-- Action item --
Each line in the records below, from the one that contains "The image size is (1080, 1080)." to the one that contains "This screenshot has width=968, height=702.", should be reproduced exactly, the first and last included.
** Data supplied follows **
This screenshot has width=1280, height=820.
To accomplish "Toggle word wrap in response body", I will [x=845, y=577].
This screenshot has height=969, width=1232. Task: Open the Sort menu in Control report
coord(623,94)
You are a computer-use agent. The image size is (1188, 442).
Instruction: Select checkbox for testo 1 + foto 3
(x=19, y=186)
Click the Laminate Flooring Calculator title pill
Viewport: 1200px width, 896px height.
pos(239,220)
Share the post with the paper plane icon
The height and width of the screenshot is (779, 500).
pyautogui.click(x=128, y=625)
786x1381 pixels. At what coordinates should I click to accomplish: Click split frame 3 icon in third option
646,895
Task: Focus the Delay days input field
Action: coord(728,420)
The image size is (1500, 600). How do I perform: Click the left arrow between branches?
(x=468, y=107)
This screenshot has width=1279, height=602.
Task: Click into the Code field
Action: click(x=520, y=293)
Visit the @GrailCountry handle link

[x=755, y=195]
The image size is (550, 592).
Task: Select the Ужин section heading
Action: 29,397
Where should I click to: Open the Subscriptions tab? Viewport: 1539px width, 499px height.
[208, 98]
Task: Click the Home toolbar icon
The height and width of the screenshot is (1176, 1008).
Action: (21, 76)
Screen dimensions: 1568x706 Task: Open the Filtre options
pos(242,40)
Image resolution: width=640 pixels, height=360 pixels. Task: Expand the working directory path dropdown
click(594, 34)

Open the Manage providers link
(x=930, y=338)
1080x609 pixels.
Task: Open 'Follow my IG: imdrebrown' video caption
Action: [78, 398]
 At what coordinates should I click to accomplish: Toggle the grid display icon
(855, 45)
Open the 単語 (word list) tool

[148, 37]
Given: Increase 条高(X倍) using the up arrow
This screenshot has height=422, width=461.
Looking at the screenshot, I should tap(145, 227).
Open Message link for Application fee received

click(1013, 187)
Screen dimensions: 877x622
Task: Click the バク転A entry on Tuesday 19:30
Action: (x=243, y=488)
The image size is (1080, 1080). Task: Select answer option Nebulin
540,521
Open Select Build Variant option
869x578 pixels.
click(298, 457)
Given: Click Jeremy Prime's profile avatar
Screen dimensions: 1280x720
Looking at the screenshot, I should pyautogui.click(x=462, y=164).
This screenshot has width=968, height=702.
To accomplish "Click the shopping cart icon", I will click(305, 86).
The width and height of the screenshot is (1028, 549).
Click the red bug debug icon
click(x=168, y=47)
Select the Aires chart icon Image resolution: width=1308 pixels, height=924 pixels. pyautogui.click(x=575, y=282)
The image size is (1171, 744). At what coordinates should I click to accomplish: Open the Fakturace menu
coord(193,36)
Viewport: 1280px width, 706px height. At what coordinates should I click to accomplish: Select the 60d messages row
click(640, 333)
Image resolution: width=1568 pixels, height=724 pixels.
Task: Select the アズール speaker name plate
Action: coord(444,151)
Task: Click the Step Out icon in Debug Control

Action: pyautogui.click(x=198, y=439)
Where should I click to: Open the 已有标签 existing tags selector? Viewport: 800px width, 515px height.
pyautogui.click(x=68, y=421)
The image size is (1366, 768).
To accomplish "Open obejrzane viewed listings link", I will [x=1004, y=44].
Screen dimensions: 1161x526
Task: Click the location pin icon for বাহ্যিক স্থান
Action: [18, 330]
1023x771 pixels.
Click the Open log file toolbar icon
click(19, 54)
** End of Data supplied **
-- Completed exercise --
The image size is (1080, 1080). Task: Select answer option Nebulin
540,521
Open Select Build Variant option
869x578 pixels.
click(298, 457)
Given: Click Jeremy Prime's profile avatar
Screen dimensions: 1280x720
Looking at the screenshot, I should pyautogui.click(x=462, y=164).
This screenshot has width=968, height=702.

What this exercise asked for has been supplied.